Extracted data entries
---

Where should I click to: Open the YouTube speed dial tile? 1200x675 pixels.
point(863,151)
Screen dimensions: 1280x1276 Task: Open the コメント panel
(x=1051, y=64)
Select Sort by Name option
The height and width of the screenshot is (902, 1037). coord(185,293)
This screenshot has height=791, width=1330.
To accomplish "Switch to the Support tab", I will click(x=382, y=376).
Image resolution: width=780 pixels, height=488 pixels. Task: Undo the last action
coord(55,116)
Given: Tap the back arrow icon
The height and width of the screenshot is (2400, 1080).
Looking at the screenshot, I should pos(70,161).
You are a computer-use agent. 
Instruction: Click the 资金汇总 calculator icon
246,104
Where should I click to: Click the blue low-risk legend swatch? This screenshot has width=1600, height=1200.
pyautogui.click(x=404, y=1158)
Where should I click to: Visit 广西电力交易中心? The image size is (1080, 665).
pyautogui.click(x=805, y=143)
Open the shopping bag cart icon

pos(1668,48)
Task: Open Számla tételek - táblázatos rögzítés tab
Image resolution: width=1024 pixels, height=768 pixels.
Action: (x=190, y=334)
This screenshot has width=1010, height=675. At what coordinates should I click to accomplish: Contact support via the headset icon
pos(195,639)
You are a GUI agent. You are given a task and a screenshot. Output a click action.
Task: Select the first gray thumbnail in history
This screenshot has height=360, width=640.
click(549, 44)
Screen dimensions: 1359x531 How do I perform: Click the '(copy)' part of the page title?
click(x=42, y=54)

---

EXERCISE DETAILS
Reproduce each entry from the records above, character for character.

RESPONSE TO THIS TASK
Where should I click to: Open the YouTube speed dial tile? 1200x675 pixels.
point(863,151)
Screen dimensions: 1280x1276 Task: Open the コメント panel
(x=1051, y=64)
Select Sort by Name option
The height and width of the screenshot is (902, 1037). coord(185,293)
This screenshot has height=791, width=1330.
To accomplish "Switch to the Support tab", I will click(x=382, y=376).
Image resolution: width=780 pixels, height=488 pixels. Task: Undo the last action
coord(55,116)
Given: Tap the back arrow icon
The height and width of the screenshot is (2400, 1080).
Looking at the screenshot, I should pos(70,161).
You are a computer-use agent. 
Instruction: Click the 资金汇总 calculator icon
246,104
Where should I click to: Click the blue low-risk legend swatch? This screenshot has width=1600, height=1200.
pyautogui.click(x=404, y=1158)
Where should I click to: Visit 广西电力交易中心? The image size is (1080, 665).
pyautogui.click(x=805, y=143)
Open the shopping bag cart icon

pos(1668,48)
Task: Open Számla tételek - táblázatos rögzítés tab
Image resolution: width=1024 pixels, height=768 pixels.
Action: (x=190, y=334)
This screenshot has width=1010, height=675. At what coordinates should I click to accomplish: Contact support via the headset icon
pos(195,639)
You are a GUI agent. You are given a task and a screenshot. Output a click action.
Task: Select the first gray thumbnail in history
This screenshot has height=360, width=640.
click(549, 44)
Screen dimensions: 1359x531 How do I perform: Click the '(copy)' part of the page title?
click(x=42, y=54)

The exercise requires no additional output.